A Critical Departure

Bojana Cvejić posits that the improvising dancing that Burrows and Ritsema do in their piece WDSQ is significantly different than dance improvisation. She writes that their performance is the result of a  “critical departure from dance improvisation” (Cvejić, 2015, p.160). I take the term critical departure to mean that Cvejić considers the methods and models used by Burrows and Ritsema when creating their performance are the results of a research and rehearsal process that was heading in a different direction than dance improvisation. As I have not seen the piece, I can only assess how Burrows’ and Ritsema’s dancing relates to dance improvisation by what Cvejić has written about their performance.

I would propose that Burrows and Ritsema do not achieve a critical departure from dance improvisation as a whole. Rather, it could be said that they create their performance using dance improvisation. It could be that I have misunderstood Cvejić. The critical departure that they have created might be from their own habits. Such an interpretation could be read in the following quotation:

…in WDSQ we encounter an exemplar of a creation by problem that operates in several registers: the object of an Idea of movement, the form of which seems impossible; a procedure constraining a process by conditions and rules for questioning movement, which results in the invention of a new syntax…(Cvejić, 2015, p. 159)

The use of conditions and rules to expand a dancer’s movement vocabulary, syntax, movement possibilities is a standard idea of one use of dance improvisation. Most practitioners of dance improvisation would attest to this thought.

Earlier in the chapter Exhausting Improvisation: Stutterances, Cvejić discusses a movement process Burrows and Ritsema engage in to problematize their movements. She writes that “…they issue it and abort its development at the same time” (Cvejić, 2015, p. 153). Such a process sounds very similar to Chaos of Intention. Chaos of Intention is part of Re:Wire Dancing States, a body of improvisational work initiated by choreographer Nina Martin and is continued to be developed in conjunction with her colleagues of the Lower Left Performance Collective. (Full disclosure, I am a member of the Lower Left Performance Collective).

Chaos of Intention (CoInt) could be described in a similar manner as the method of problematizing movement Cvejić writes about. CoInt requires that the dancer change, modify, or transform his movement as soon as he recognizes it as familiar in some way. By constantly tracking the movements he creates (issues) and changing them so that they do not progress (develop) as they normally would, the improvising dancer is able to expand his movement potential. A goal of CoInt could be described as attempting “…to move and yet not produce a cognizable movement” (Cvejić, 2015, p. 149).

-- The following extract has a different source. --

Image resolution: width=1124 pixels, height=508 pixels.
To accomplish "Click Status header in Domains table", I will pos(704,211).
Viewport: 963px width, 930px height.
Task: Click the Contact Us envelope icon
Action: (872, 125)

“Improvisation in WDSQ begins exactly by dismantling the function of the body as the source or point of origin of movement” (Cvejić, 2015, p. 141). This quotation relates Cvejić’s thoughts about Burrows and Ritsema’s improvising to Forsythe’s practice of improvisation. His methodology results from “extending and amplifying knowledge from and individual authoring body” (Cvejić, 2015, p. 141). Cvejić proposes that Burrows and Ritsema’s improvising is different because it does not make use of the dancer’s body for inspiration, but dismantles that relationship and makes use of other sources.

The use of external sources for movement inspiration and origination is also part of the Re:Wire Dance States methodology. There are several binaries that an improvising dancer can make use of as an external “source or point of origin of movement” (Cvejić, 2015, p. 141). Big/Small and Near/Far are two such binaries.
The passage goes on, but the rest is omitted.